Poland “activated all available forces and resources at his disposal, the on-duty fighter pairs were scrambled, and the ground-based air defence and radar reconnaissance systems reached the highest state of readiness,” the operational command of its armed forces posted on X.
It called the bombardment a “massive attack” by Russia, which it said was “carrying out strikes using cruise missiles, ballistic missiles and drones against sites located, among other places, in western Ukraine”.
Ukrainian MP Oleksiy Goncharenko said on X that missiles also made it to Zakarpattia Oblast, which is “very close to Hungary”.
That is a rare event because there are “mountains and it is the most remote region of Ukraine from Russia”, Mr Goncharenko said.

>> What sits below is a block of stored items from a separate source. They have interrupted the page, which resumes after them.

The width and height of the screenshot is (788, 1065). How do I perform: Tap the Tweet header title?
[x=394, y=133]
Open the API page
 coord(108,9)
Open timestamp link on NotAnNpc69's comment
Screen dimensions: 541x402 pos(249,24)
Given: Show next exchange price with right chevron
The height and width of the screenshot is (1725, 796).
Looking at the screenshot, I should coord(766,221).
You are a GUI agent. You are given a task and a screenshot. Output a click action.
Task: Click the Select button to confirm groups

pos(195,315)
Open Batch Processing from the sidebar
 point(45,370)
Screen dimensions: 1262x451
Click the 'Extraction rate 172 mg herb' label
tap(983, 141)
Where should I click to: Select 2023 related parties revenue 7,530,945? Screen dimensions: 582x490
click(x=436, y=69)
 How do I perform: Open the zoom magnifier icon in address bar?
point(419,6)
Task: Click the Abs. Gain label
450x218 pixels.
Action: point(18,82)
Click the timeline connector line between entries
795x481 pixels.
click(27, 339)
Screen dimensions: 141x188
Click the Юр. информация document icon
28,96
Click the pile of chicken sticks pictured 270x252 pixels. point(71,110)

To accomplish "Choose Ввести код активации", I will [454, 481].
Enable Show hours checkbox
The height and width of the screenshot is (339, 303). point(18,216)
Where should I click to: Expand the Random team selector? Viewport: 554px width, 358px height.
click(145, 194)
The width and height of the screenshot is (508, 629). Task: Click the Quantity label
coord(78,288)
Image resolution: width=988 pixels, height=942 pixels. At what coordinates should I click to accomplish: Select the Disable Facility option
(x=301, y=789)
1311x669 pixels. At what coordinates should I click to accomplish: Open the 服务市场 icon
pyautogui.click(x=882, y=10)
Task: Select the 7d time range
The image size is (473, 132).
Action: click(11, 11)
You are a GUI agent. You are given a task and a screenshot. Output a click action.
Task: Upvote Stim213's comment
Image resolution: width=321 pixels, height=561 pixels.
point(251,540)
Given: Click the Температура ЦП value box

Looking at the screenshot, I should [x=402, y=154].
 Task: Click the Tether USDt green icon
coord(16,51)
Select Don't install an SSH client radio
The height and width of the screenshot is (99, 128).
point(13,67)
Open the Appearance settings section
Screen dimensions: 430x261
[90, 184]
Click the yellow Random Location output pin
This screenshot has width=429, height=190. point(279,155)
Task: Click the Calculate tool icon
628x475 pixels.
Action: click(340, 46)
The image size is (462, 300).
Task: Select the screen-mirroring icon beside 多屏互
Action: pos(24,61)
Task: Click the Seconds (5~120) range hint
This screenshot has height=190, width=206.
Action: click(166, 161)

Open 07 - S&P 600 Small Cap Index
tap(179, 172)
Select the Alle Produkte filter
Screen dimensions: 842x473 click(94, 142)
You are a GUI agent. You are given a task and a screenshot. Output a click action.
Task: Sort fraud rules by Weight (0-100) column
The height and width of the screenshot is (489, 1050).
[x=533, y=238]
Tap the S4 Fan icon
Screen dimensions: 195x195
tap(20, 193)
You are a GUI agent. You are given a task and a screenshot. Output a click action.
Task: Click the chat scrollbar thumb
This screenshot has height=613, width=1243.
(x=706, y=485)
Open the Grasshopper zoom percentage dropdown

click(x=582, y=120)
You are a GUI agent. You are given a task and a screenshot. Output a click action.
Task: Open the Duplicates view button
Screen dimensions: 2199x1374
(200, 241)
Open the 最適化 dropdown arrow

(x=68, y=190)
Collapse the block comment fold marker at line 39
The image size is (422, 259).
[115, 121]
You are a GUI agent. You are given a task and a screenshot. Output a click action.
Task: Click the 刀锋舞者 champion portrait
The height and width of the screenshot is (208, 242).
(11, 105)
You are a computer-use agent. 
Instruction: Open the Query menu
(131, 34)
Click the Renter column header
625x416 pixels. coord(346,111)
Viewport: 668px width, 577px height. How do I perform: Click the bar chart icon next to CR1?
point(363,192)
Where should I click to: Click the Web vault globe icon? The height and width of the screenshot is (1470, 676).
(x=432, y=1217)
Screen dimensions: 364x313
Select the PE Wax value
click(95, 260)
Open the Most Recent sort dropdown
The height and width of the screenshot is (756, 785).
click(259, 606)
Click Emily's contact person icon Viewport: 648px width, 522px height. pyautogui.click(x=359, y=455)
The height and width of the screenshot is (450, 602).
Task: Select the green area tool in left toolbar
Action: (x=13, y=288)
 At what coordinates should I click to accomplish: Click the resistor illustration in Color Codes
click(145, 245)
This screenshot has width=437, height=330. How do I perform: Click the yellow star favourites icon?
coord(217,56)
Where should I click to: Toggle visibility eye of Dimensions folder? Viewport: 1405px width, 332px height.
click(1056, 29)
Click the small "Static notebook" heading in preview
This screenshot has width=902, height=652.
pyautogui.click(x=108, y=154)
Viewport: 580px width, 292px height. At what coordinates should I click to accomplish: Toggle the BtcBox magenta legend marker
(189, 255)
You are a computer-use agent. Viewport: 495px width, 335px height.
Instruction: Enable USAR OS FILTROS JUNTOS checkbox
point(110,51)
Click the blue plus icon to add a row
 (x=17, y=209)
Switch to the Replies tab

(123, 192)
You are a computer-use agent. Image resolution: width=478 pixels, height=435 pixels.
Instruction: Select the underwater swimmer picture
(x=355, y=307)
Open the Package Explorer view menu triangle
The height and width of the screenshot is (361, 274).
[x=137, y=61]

Ukraine being given the green light to use long-range missiles against targets inside Russia could have “prevented or drastically reduced” Moscow’s massive attack on Ukraine, according to a global affairs analyst.
Michael Bociurkiw, a senior fellow at the Atlantic Council, said Joe Biden may now use a “window of opportunity” before he leaves office to “give Ukraine a bit more of an upper leg” against Russia.
“What happened today probably could have been either prevented or drastically reduced had President Biden given the okay for those Anglo-French Storm Shadow missiles to be used to strike at the bases where these projectiles come from,” he told Sky News.
Polish Prime Minister Donald Tusk says “telephone diplomacy cannot replace real support” for Ukraine – in what appears to be a reference to the much-criticised phone call between the leaders of Germany and Russia on Friday.
“No-one will stop Putin with phone calls. The attack last night, one of the biggest in this war, has proved that telephone diplomacy cannot replace real support from the whole West for Ukraine,” he wrote on X.
“The next weeks will be decisive, not only for the war itself, but also for our future.”
UK foreign secretary David Lammy has condemned Russia’s “deplorable” strikes on Ukraine’s energy grid.
Posting to X, he said they show “Putin’s desire to weaken the resolve of a country he thought would be beaten in days. It won’t work. We stand with Ukraine”.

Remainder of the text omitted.